Format every line of the entries below as a JSON list of strings, one string per line, leaving out blank lines.

§ Material provided
__________________________________________________
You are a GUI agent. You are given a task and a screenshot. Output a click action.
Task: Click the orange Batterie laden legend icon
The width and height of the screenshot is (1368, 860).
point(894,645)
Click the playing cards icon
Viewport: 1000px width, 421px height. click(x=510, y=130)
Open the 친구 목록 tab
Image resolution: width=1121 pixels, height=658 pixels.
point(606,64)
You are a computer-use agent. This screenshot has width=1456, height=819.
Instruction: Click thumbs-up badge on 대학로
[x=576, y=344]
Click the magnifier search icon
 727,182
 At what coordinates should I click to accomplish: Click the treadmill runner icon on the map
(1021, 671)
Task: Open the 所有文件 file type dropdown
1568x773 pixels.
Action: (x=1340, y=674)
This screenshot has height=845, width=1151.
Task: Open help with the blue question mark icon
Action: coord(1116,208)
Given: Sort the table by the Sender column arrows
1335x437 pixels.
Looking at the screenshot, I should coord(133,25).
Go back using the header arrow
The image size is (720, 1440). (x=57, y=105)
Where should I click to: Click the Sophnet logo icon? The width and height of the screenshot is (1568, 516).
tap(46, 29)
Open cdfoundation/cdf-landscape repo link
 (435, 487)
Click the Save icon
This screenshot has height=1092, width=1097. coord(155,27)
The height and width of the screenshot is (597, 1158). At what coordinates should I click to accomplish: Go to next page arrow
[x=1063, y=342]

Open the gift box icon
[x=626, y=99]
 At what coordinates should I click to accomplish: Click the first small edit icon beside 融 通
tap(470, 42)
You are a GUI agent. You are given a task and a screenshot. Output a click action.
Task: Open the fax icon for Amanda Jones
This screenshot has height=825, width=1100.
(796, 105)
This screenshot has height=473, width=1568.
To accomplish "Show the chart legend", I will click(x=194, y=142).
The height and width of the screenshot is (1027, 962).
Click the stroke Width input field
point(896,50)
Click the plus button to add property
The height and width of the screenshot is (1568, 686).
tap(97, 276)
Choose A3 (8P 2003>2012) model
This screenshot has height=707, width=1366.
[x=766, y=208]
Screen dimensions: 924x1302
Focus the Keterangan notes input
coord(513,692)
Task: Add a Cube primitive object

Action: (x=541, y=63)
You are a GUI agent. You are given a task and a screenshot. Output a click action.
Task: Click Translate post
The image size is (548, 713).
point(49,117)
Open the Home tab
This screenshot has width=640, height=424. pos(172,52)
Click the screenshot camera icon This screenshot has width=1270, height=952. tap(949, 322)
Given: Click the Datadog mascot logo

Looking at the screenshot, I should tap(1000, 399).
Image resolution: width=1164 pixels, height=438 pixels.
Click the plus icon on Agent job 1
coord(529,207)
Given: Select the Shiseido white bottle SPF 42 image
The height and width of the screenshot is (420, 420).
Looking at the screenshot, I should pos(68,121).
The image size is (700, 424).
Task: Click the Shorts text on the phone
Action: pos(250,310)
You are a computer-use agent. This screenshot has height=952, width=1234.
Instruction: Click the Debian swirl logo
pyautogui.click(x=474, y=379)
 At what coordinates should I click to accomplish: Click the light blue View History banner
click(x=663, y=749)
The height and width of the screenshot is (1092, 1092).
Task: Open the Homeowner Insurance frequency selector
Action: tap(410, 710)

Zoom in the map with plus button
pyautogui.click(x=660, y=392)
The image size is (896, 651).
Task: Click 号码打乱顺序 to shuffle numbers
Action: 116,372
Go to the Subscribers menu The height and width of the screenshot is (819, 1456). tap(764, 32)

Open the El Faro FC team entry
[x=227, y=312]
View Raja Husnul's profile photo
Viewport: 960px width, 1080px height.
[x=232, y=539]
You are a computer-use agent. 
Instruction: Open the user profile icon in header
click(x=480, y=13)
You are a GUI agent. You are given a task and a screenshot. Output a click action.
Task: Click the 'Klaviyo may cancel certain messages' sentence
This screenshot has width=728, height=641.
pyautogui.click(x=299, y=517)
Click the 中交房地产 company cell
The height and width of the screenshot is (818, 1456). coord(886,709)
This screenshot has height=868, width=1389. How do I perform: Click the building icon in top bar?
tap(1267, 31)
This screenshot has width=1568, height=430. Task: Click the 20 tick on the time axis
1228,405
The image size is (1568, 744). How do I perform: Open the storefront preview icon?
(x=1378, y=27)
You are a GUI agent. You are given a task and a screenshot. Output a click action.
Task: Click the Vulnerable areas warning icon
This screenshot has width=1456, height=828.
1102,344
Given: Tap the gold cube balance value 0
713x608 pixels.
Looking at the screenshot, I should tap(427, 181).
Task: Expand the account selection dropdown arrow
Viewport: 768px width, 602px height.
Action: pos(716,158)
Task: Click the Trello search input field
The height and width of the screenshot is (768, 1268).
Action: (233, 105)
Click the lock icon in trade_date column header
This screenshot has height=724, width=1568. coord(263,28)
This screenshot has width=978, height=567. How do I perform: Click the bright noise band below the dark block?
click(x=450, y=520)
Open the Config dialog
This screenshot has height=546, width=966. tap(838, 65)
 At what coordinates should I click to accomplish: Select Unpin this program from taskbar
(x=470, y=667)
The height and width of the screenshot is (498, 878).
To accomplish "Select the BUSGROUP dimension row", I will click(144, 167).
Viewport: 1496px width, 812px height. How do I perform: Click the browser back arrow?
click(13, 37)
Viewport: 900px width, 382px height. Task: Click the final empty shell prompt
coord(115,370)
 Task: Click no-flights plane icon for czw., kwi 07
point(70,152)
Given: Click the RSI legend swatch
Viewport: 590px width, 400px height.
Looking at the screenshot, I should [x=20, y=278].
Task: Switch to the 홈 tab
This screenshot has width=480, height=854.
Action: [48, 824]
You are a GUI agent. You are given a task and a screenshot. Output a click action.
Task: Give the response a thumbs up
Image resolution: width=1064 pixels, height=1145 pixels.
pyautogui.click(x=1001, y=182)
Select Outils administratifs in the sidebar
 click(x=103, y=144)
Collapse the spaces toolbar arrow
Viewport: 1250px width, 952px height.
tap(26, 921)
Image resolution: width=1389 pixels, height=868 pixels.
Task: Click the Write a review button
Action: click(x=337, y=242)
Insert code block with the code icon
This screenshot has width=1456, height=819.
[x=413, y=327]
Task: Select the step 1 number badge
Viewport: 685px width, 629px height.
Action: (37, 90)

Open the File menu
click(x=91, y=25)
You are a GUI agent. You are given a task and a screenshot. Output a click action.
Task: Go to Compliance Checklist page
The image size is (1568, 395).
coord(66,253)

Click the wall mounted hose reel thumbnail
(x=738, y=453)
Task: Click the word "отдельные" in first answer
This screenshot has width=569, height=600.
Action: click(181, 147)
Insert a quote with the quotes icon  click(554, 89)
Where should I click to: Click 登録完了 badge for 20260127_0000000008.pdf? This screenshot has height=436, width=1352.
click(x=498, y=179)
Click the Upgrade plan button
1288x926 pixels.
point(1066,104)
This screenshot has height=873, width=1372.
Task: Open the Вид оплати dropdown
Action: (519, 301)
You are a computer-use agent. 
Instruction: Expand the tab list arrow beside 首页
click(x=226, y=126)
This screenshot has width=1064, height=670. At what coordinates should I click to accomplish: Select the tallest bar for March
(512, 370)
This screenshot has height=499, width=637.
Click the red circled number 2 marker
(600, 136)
__________________________________________________
§ Task answer
[
  "You are a GUI agent. You are given a task and a screenshot. Output a click action.",
  "Task: Click the orange Batterie laden legend icon",
  "The width and height of the screenshot is (1368, 860).",
  "point(894,645)",
  "Click the playing cards icon",
  "Viewport: 1000px width, 421px height. click(x=510, y=130)",
  "Open the 친구 목록 tab",
  "Image resolution: width=1121 pixels, height=658 pixels.",
  "point(606,64)",
  "You are a computer-use agent. This screenshot has width=1456, height=819.",
  "Instruction: Click thumbs-up badge on 대학로",
  "[x=576, y=344]",
  "Click the magnifier search icon",
  " 727,182",
  " At what coordinates should I click to accomplish: Click the treadmill runner icon on the map",
  "(1021, 671)",
  "Task: Open the 所有文件 file type dropdown",
  "1568x773 pixels.",
  "Action: (x=1340, y=674)",
  "This screenshot has height=845, width=1151.",
  "Task: Open help with the blue question mark icon",
  "Action: coord(1116,208)",
  "Given: Sort the table by the Sender column arrows",
  "1335x437 pixels.",
  "Looking at the screenshot, I should coord(133,25).",
  "Go back using the header arrow",
  "The image size is (720, 1440). (x=57, y=105)",
  "Where should I click to: Click the Sophnet logo icon? The width and height of the screenshot is (1568, 516).",
  "tap(46, 29)",
  "Open cdfoundation/cdf-landscape repo link",
  " (435, 487)",
  "Click the Save icon",
  "This screenshot has height=1092, width=1097. coord(155,27)",
  "The height and width of the screenshot is (597, 1158). At what coordinates should I click to accomplish: Go to next page arrow",
  "[x=1063, y=342]",
  "Open the gift box icon",
  "[x=626, y=99]",
  " At what coordinates should I click to accomplish: Click the first small edit icon beside 融 通",
  "tap(470, 42)",
  "You are a GUI agent. You are given a task and a screenshot. Output a click action.",
  "Task: Open the fax icon for Amanda Jones",
  "This screenshot has height=825, width=1100.",
  "(796, 105)",
  "This screenshot has height=473, width=1568.",
  "To accomplish \"Show the chart legend\", I will click(x=194, y=142).",
  "The height and width of the screenshot is (1027, 962).",
  "Click the stroke Width input field",
  "point(896,50)",
  "Click the plus button to add property",
  "The height and width of the screenshot is (1568, 686).",
  "tap(97, 276)",
  "Choose A3 (8P 2003>2012) model",
  "This screenshot has height=707, width=1366.",
  "[x=766, y=208]",
  "Screen dimensions: 924x1302",
  "Focus the Keterangan notes input",
  "coord(513,692)",
  "Task: Add a Cube primitive object",
  "Action: (x=541, y=63)",
  "You are a GUI agent. You are given a task and a screenshot. Output a click action.",
  "Task: Click Translate post",
  "The image size is (548, 713).",
  "point(49,117)",
  "Open the Home tab",
  "This screenshot has width=640, height=424. pos(172,52)",
  "Click the screenshot camera icon This screenshot has width=1270, height=952. tap(949, 322)",
  "Given: Click the Datadog mascot logo",
  "Looking at the screenshot, I should tap(1000, 399).",
  "Image resolution: width=1164 pixels, height=438 pixels.",
  "Click the plus icon on Agent job 1",
  "coord(529,207)",
  "Given: Select the Shiseido white bottle SPF 42 image",
  "The height and width of the screenshot is (420, 420).",
  "Looking at the screenshot, I should pos(68,121).",
  "The image size is (700, 424).",
  "Task: Click the Shorts text on the phone",
  "Action: pos(250,310)",
  "You are a computer-use agent. This screenshot has height=952, width=1234.",
  "Instruction: Click the Debian swirl logo",
  "pyautogui.click(x=474, y=379)",
  " At what coordinates should I click to accomplish: Click the light blue View History banner",
  "click(x=663, y=749)",
  "The height and width of the screenshot is (1092, 1092).",
  "Task: Open the Homeowner Insurance frequency selector",
  "Action: tap(410, 710)",
  "Zoom in the map with plus button",
  "pyautogui.click(x=660, y=392)",
  "The image size is (896, 651).",
  "Task: Click 号码打乱顺序 to shuffle numbers",
  "Action: 116,372",
  "Go to the Subscribers menu The height and width of the screenshot is (819, 1456). tap(764, 32)",
  "Open the El Faro FC team entry",
  "[x=227, y=312]",
  "View Raja Husnul's profile photo",
  "Viewport: 960px width, 1080px height.",
  "[x=232, y=539]",
  "You are a computer-use agent. ",
  "Instruction: Open the user profile icon in header",
  "click(x=480, y=13)",
  "You are a GUI agent. You are given a task and a screenshot. Output a click action.",
  "Task: Click the 'Klaviyo may cancel certain messages' sentence",
  "This screenshot has width=728, height=641.",
  "pyautogui.click(x=299, y=517)",
  "Click the 中交房地产 company cell",
  "The height and width of the screenshot is (818, 1456). coord(886,709)",
  "This screenshot has height=868, width=1389. How do I perform: Click the building icon in top bar?",
  "tap(1267, 31)",
  "This screenshot has width=1568, height=430. Task: Click the 20 tick on the time axis",
  "1228,405",
  "The image size is (1568, 744). How do I perform: Open the storefront preview icon?",
  "(x=1378, y=27)",
  "You are a GUI agent. You are given a task and a screenshot. Output a click action.",
  "Task: Click the Vulnerable areas warning icon",
  "This screenshot has width=1456, height=828.",
  "1102,344",
  "Given: Tap the gold cube balance value 0",
  "713x608 pixels.",
  "Looking at the screenshot, I should tap(427, 181).",
  "Task: Expand the account selection dropdown arrow",
  "Viewport: 768px width, 602px height.",
  "Action: pos(716,158)",
  "Task: Click the Trello search input field",
  "The height and width of the screenshot is (768, 1268).",
  "Action: (233, 105)",
  "Click the lock icon in trade_date column header",
  "This screenshot has height=724, width=1568. coord(263,28)",
  "This screenshot has width=978, height=567. How do I perform: Click the bright noise band below the dark block?",
  "click(x=450, y=520)",
  "Open the Config dialog",
  "This screenshot has height=546, width=966. tap(838, 65)",
  " At what coordinates should I click to accomplish: Select Unpin this program from taskbar",
  "(x=470, y=667)",
  "The height and width of the screenshot is (498, 878).",
  "To accomplish \"Select the BUSGROUP dimension row\", I will click(144, 167).",
  "Viewport: 1496px width, 812px height. How do I perform: Click the browser back arrow?",
  "click(13, 37)",
  "Viewport: 900px width, 382px height. Task: Click the final empty shell prompt",
  "coord(115,370)",
  " Task: Click no-flights plane icon for czw., kwi 07",
  "point(70,152)",
  "Given: Click the RSI legend swatch",
  "Viewport: 590px width, 400px height.",
  "Looking at the screenshot, I should [x=20, y=278].",
  "Task: Switch to the 홈 tab",
  "This screenshot has width=480, height=854.",
  "Action: [48, 824]",
  "You are a GUI agent. You are given a task and a screenshot. Output a click action.",
  "Task: Give the response a thumbs up",
  "Image resolution: width=1064 pixels, height=1145 pixels.",
  "pyautogui.click(x=1001, y=182)",
  "Select Outils administratifs in the sidebar",
  " click(x=103, y=144)",
  "Collapse the spaces toolbar arrow",
  "Viewport: 1250px width, 952px height.",
  "tap(26, 921)",
  "Image resolution: width=1389 pixels, height=868 pixels.",
  "Task: Click the Write a review button",
  "Action: click(x=337, y=242)",
  "Insert code block with the code icon",
  "This screenshot has width=1456, height=819.",
  "[x=413, y=327]",
  "Task: Select the step 1 number badge",
  "Viewport: 685px width, 629px height.",
  "Action: (37, 90)",
  "Open the File menu",
  "click(x=91, y=25)",
  "You are a GUI agent. You are given a task and a screenshot. Output a click action.",
  "Task: Go to Compliance Checklist page",
  "The image size is (1568, 395).",
  "coord(66,253)",
  "Click the wall mounted hose reel thumbnail",
  "(x=738, y=453)",
  "Task: Click the word \"отдельные\" in first answer",
  "This screenshot has width=569, height=600.",
  "Action: click(181, 147)",
  "Insert a quote with the quotes icon  click(554, 89)",
  "Where should I click to: Click 登録完了 badge for 20260127_0000000008.pdf? This screenshot has height=436, width=1352.",
  "click(x=498, y=179)",
  "Click the Upgrade plan button",
  "1288x926 pixels.",
  "point(1066,104)",
  "This screenshot has height=873, width=1372.",
  "Task: Open the Вид оплати dropdown",
  "Action: (519, 301)",
  "You are a computer-use agent. ",
  "Instruction: Expand the tab list arrow beside 首页",
  "click(x=226, y=126)",
  "This screenshot has width=1064, height=670. At what coordinates should I click to accomplish: Select the tallest bar for March",
  "(512, 370)",
  "This screenshot has height=499, width=637.",
  "Click the red circled number 2 marker",
  "(600, 136)"
]